The rubber-modified styrenic polymer resin composition for extrusion foaming of the present invention can be prepared without using a special mixing means such as a twin-screw extruder, that is, for example, a single-screw single-stage extruder and a single-screw two-stage extrusion. By using a tandem extruder composed of an extruder, it is possible to obtain an extruded foam sheet having a sufficient foam film formation, a high closed cell rate, excellent foaming agent holding performance, and therefore excellent secondary processing properties. It is possible to easily form a container or the like having a lower surface hardness than the extruded foam sheet and having excellent flexibility and suitable for accommodating pears and peaches.

[Brief description of the drawings]

FIG. 1 is a longitudinal sectional view of a mold comprising a convex mold and a concave mold for vacuum forming a secondary foam molded product for testing flexibility and surface hardness from an extruded foam sheet. The numbers in the figure are numerical values of dimensions (mm).

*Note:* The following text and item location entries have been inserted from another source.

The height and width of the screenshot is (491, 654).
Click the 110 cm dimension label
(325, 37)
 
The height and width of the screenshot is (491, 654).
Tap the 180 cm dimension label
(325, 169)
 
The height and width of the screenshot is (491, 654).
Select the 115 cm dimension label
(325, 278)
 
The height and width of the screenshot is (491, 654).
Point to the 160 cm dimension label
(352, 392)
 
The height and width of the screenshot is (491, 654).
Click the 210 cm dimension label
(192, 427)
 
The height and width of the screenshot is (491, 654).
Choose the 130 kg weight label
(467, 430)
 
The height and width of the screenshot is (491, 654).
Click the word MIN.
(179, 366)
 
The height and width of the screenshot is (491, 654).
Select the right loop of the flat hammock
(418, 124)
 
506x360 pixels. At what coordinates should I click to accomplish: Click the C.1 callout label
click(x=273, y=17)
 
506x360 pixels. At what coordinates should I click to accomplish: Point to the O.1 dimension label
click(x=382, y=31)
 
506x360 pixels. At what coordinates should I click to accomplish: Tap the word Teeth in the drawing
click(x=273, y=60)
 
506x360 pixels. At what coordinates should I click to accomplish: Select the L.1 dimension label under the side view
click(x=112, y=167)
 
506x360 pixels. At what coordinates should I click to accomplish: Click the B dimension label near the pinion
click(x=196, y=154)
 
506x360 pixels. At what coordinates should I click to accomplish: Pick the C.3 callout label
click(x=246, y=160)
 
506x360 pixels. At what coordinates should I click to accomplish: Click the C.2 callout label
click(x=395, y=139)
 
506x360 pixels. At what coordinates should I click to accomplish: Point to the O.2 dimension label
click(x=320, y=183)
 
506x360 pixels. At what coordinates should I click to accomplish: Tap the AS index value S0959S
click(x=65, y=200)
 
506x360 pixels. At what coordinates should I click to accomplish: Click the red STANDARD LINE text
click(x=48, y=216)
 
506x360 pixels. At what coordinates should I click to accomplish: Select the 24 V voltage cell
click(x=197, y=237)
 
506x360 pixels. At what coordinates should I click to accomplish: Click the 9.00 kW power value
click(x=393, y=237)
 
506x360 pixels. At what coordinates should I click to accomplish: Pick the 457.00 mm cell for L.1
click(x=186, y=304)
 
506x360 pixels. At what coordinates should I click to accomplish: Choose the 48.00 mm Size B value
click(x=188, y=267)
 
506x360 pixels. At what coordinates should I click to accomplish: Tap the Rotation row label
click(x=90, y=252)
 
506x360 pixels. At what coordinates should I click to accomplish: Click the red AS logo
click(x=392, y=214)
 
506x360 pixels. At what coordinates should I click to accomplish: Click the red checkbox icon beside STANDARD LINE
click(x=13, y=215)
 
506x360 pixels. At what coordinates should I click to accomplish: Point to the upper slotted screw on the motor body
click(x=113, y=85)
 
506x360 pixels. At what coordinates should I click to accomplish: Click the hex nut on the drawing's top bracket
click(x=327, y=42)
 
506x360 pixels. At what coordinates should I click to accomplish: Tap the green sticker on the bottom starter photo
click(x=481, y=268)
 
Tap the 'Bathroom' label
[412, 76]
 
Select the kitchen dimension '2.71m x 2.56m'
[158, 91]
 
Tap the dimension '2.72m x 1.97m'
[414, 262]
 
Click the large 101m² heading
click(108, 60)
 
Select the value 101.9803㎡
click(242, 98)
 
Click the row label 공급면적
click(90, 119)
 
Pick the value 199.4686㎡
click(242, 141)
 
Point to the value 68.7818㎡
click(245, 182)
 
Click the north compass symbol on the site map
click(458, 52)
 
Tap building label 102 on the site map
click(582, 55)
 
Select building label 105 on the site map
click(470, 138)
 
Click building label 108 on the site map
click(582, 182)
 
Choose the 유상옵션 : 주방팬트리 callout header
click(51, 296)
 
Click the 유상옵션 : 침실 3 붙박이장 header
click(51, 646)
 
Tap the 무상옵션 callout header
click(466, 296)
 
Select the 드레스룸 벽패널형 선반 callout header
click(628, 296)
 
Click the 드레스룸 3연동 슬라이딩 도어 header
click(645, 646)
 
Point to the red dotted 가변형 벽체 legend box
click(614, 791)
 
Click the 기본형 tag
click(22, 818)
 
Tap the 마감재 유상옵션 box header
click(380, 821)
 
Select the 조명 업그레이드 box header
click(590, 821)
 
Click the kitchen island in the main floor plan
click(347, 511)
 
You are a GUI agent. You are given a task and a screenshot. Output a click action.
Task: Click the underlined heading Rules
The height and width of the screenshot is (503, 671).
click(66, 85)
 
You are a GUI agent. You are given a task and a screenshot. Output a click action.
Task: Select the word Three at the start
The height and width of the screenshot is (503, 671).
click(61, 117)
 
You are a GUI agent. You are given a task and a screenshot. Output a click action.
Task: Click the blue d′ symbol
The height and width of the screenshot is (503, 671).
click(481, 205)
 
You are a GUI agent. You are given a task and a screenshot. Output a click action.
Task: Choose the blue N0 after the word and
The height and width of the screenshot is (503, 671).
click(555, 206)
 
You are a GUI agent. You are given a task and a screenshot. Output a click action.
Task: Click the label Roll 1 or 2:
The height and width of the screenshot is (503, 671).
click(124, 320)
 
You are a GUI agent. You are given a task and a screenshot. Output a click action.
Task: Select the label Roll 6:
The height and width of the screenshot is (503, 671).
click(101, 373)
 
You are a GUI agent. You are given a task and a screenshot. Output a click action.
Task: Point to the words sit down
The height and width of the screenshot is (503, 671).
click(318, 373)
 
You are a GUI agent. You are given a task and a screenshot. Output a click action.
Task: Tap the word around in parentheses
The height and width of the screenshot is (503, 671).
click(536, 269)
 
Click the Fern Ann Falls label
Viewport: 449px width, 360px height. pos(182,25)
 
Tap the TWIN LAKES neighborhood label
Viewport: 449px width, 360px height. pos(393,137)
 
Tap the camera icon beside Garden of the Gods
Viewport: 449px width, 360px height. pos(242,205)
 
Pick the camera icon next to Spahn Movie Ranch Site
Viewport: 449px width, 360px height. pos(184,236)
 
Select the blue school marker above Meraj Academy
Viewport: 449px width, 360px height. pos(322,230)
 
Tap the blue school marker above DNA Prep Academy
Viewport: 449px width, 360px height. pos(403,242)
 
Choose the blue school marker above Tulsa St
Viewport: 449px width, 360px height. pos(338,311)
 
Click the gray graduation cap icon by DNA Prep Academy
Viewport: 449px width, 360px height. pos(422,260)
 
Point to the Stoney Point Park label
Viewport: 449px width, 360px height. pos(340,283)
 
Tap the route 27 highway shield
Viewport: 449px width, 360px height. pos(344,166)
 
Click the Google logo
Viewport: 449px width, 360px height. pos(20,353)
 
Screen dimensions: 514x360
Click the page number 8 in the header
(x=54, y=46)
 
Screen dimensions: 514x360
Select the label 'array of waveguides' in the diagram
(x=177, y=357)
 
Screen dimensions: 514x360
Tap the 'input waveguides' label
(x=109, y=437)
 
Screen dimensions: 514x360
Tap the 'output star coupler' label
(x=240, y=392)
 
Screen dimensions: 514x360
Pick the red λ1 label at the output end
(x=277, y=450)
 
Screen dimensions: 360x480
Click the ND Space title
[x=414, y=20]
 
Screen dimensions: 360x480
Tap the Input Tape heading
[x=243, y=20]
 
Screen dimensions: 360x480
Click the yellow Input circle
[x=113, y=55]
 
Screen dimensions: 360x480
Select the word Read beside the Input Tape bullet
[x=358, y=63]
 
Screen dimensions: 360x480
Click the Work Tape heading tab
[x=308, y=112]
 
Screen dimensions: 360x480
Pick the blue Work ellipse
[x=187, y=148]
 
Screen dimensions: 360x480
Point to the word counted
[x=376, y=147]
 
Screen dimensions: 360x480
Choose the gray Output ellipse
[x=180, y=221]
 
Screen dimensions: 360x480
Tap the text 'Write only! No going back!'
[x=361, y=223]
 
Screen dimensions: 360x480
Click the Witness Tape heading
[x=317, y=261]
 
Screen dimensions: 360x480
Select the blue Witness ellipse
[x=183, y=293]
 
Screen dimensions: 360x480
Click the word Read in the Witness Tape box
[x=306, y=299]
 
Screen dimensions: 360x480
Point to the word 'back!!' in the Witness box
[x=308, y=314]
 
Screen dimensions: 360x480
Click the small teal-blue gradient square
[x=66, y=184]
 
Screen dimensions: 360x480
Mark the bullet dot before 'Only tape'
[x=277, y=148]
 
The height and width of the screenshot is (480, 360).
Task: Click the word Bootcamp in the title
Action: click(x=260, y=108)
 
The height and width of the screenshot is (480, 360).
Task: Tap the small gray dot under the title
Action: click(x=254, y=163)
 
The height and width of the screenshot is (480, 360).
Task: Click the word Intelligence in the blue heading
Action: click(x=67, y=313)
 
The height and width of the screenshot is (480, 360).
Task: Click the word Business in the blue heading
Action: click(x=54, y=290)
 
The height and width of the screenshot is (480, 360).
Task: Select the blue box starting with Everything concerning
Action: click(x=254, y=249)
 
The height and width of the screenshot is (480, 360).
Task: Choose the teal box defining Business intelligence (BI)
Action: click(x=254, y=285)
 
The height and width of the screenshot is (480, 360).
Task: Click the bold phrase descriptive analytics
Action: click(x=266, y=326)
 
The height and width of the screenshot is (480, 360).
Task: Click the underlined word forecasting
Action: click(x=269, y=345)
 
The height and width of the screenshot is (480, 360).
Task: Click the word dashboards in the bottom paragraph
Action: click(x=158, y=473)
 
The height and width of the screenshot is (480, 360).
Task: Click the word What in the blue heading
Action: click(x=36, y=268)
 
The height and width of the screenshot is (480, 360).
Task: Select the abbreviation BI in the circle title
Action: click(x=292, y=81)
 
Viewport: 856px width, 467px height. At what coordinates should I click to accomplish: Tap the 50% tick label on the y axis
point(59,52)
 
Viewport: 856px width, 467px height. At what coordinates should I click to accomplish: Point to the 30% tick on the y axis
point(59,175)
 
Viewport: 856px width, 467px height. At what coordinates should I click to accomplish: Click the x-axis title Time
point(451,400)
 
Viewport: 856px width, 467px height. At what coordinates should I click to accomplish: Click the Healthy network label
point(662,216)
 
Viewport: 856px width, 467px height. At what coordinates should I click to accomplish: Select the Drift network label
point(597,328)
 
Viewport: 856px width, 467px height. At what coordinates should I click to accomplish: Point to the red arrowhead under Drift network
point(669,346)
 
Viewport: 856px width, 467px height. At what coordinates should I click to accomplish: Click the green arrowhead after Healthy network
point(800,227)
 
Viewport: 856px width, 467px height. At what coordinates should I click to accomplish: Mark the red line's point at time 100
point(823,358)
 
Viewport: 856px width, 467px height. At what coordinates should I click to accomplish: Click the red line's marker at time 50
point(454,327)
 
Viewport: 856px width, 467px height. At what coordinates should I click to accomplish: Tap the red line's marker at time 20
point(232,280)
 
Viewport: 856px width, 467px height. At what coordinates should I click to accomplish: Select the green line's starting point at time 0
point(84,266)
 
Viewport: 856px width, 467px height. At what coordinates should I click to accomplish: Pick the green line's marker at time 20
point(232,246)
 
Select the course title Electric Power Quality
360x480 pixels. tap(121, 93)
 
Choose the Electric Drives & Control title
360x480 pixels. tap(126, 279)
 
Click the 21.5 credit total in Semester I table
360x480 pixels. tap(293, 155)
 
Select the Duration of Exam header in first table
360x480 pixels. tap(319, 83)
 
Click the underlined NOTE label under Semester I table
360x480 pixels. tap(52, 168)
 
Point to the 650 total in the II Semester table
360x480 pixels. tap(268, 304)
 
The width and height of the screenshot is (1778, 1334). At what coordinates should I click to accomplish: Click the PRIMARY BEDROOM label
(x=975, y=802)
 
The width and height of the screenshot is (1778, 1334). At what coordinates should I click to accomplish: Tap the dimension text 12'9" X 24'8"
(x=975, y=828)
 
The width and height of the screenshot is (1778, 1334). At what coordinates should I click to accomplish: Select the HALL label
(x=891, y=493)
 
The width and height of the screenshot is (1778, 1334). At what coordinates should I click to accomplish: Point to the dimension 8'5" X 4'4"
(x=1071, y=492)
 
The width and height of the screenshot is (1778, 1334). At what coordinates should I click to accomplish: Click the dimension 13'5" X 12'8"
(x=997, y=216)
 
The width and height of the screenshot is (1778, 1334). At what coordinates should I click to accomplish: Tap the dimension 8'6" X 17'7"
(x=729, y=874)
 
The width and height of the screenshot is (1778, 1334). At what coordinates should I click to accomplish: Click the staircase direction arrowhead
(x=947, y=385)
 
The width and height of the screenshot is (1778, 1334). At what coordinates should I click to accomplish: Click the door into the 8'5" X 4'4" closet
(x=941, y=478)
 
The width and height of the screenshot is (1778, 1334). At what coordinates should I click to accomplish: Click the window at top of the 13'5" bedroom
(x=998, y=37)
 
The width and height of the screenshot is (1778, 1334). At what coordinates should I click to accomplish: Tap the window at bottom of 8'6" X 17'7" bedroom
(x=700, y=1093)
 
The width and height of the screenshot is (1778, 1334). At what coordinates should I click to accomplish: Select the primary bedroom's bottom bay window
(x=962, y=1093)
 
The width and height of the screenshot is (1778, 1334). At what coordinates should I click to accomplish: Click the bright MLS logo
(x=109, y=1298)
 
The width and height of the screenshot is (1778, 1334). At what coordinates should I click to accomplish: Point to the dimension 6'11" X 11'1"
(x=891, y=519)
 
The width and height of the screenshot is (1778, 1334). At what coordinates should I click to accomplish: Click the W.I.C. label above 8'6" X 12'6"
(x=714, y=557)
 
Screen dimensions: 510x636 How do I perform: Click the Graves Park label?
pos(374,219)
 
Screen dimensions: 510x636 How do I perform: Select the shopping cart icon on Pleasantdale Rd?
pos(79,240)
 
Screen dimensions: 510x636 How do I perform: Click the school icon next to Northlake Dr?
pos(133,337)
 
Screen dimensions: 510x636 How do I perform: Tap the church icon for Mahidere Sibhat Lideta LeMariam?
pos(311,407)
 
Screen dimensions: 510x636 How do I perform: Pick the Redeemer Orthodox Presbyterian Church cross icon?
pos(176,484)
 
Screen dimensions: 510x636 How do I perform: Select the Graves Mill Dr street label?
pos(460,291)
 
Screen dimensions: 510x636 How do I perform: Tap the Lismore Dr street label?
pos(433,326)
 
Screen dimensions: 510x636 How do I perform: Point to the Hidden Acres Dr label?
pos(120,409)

──────────────────────────────────────────────────続 き Continuation of the front page (56) References JP-A-53-8293 (JP, A) JP-A-53-124574 (JP, A) JP-A-6-228357 (JP, A) 60407 (JP, B2) JP 4-49861 (JP, B2) (58) Fields surveyed (Int. Cl. ⁶ , DB name) C08J 9/04-9/14 C08L 1/00-101/14

Claims (4)

(57) [Claims] Claims: 1. As a resin component, (A) rubbery polymer particles are dispersed in a continuous phase of a styrenic polymer, and the rubbery polymer particles have an average particle size of 3 μm or less; Rubber-modified styrene-based polymer resin having a Z-average molecular weight of 330,000 or more and a methanol-soluble content of 4% by weight or less, and (B) a styrene-based polymer having a Z-average molecular weight of 700,000 or more A rubber-modified styrene-based polymer resin extruded foam sheet obtained by extrusion-foaming a rubber-modified styrene-based polymer resin composition containing a resin and a (C) volatile foaming agent. 2. A resin component comprising at least one resin selected from the group consisting of a styrene / butadiene block copolymer and a hydrogenated product thereof in an amount of 5 to 100 parts by weight of the resin component of the extruded foamed sheet according to claim 1. 25 parts by weight of resin composition
Oh Ru min, rubber-modified styrene polymer resin extruded foam sheet. 3. The extruded foam sheet according to claim 1, wherein the density of the extruded foam sheet is 0.05 to 0.2.
A rubber-modified styrene polymer resin extruded foam sheet having a closed cell ratio of 70% or more at g / cm ³ . 4. The extruded foam sheet according to claim 1, wherein the extrusion foaming is performed by a tandem extruder including a single-screw single-stage machine and a single-screw double-stage machine. A rubber-modified styrene polymer resin extruded foam sheet.